Paramita Chakrabarty

Andrew Li

Thomas B Ladd

Michael R Strickland

Emily J Koller

Jeremy D Burgess

Cory C Funk

Pedro E Cruz

Mariet Allen

Mariya Yaroshenko

Xue Wang

Curtis Younkin

Joseph Reddy

Benjamin Lohrer

Leonie Mehrke

Brenda D Moore

Xuefei Liu

Carolina Ceballos-Diaz

Awilda M Rosario

Christopher Medway

Christopher Janus

Hong-Dong Li

Dennis W Dickson

Benoit I Giasson

Nathan D Price

Steven G Younkin

Nilufer Ertekin-Taner

Todd E Golde

Affiliations

Soon will be listed here.

Abstract

There is considerable interest in harnessing innate immunity to treat Alzheimer's disease (AD).
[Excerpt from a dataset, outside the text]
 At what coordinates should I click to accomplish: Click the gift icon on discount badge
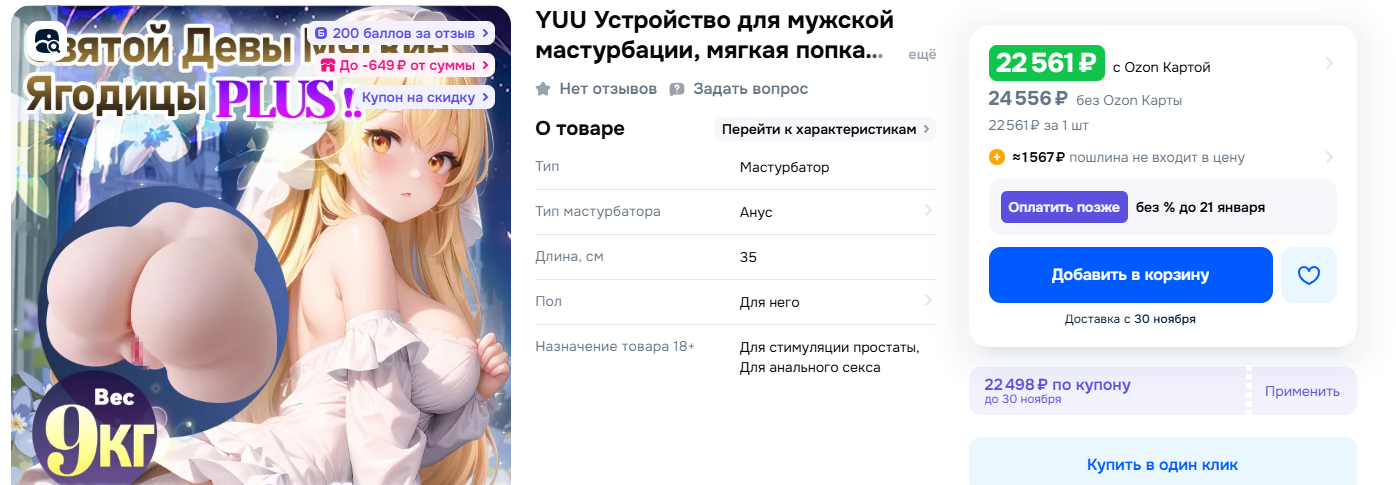[327, 65]
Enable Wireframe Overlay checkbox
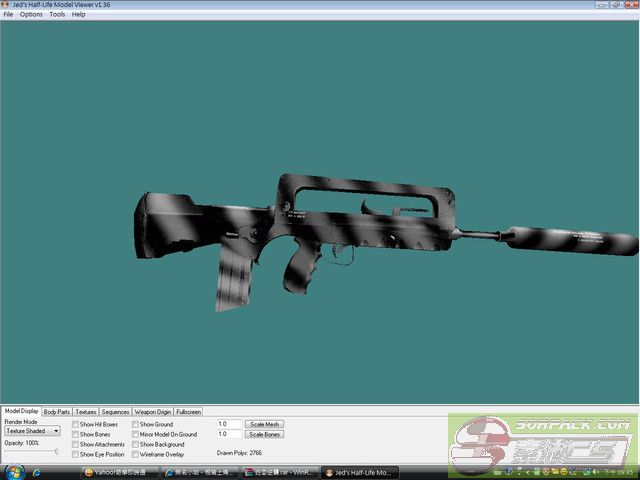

Here, we explore whether a decoy receptor strategy using the ectodomain of select TLRs has therapeutic potential in AD. AAV-mediated expression of human TLR5 ectodomain (sTLR5) alone or fused to human IgG4 Fc (sTLR5Fc) results in robust attenuation of amyloid β (Aβ) accumulation in a mouse model of Alzheimer-type Aβ pathology. sTLR5Fc binds to oligomeric and fibrillar Aβ with high affinity, forms complexes with Aβ, and blocks Aβ toxicity. Oligomeric and fibrillar Aβ modulates flagellin-mediated activation of human TLR5 but does not, by itself, activate TLR5 signaling. Genetic analysis shows that rare protein coding variants in human TLR5 may be associated with a reduced risk of AD. Further, transcriptome analysis shows altered TLR gene expression in human AD. Collectively, our data suggest that TLR5 decoy receptor-based biologics represent a novel and safe Aβ-selective class of biotherapy in AD.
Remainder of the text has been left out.